To take the company to the next stage of its growth — including a planned West Coast expansion in 2020 — Belanich said Joyride had to look to outside capital. He said he and his brothers and co-founders, Adam and Noah Belanich, were looking for a long term minority investor that would allow them to retain control of the company. Like Joyride, CGC is family-owned, and the firm understood the Belanichs’ wishes. CGC will take a seat on Joyride’s board of directors, he added.
According to Belanich, the scale of the business was growing beyond what the brothers could keep up with on their own. The new funding will immediately go toward constructing a new production facility in Bakersfield, Calif. which will allow the company to produce 20,000 gallons per week with room to triple the capacity over the next few years. The facility, he said, will meet Joyride’s product needs for the next decade.
“We’ll be able to produce kegs for tea and coffee for more brands across the country looking to get into the cold brew game,” Belanich said. “Over the past few years we’ve had many, many more requests than we’ve had the ability or capacity to pursue, which has meant saying no to some really great opportunities.”
Joyride plans to open more doors in its existing markets in 2019, he added, with a focus on fast casual restaurant chains.
Over the past year, Joyride has benefited from distribution partnerships with established brands, most notably Starbucks.

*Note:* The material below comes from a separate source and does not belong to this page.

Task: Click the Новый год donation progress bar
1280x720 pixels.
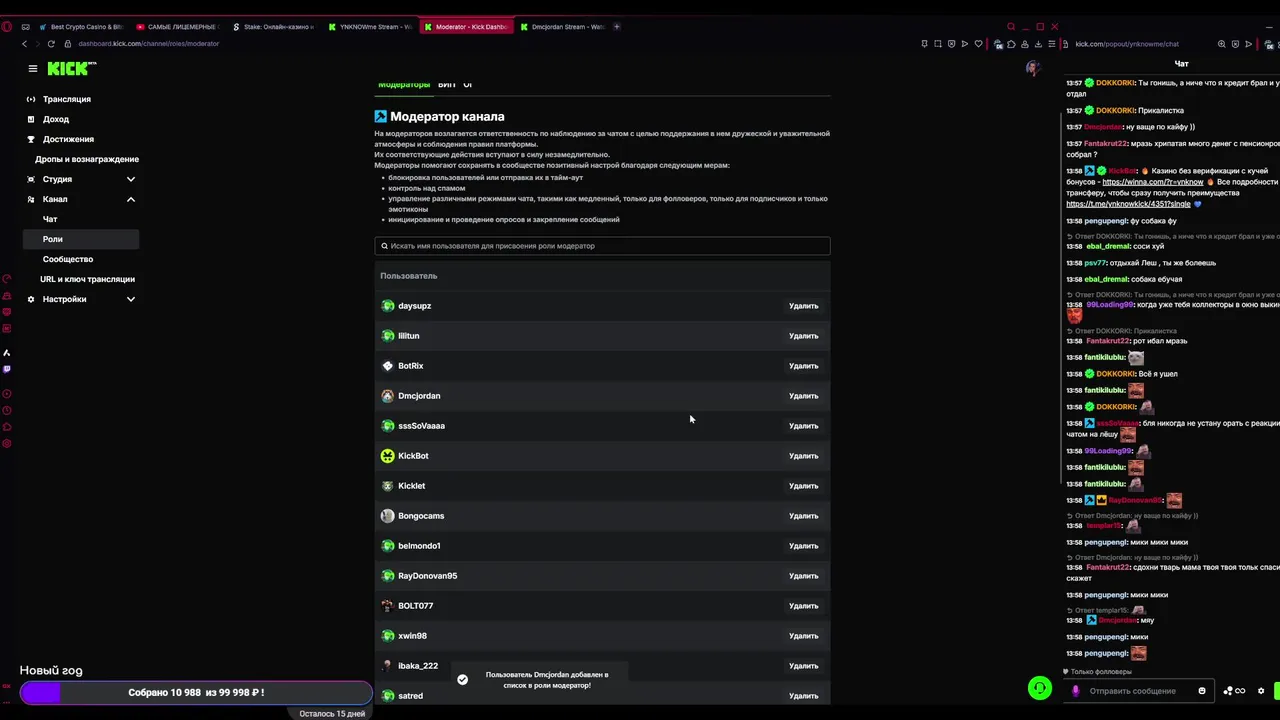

According to Belanich, the partnership has given Joyride access to accounts it “normally wouldn’t have had access to,” including major universities and Fortune 500 companies. The company has also venturing further outside of coffee, producing its own cold brew teas and growing its draft kombucha business with brands like GT’s Living Foods and Whalebird Kombucha.
“Our cold brew teas, we’re very happy with them,” he said. “It was hard at the beginning but now people are very convinced by the format. Draft beverage is now something that cafes, when they’re being built, make room for a kegerator in their space from day one. So it’s no longer so much us coming in there and showing them the kegerator, it’s shifted now. Offices expect to have them. And that goes for the JP Morgans of the world to tech companies.”
Partnering with CGC also offers Joyride connections to beverage strategics including JAB Holding Company, of which it is a capital partner, as well as Nestlé, PepsiCo, and Anheuser-Busch InBev. However, Joyride doesn’t intend to sell to a conglomerate for the foreseeable future.
“[CGC is] familiar with the industry, but we didn’t necessarily want to become a Nestlé-allied or JAB-allied business but to forge our own path and continue to be a provider to everybody,” Belanich said.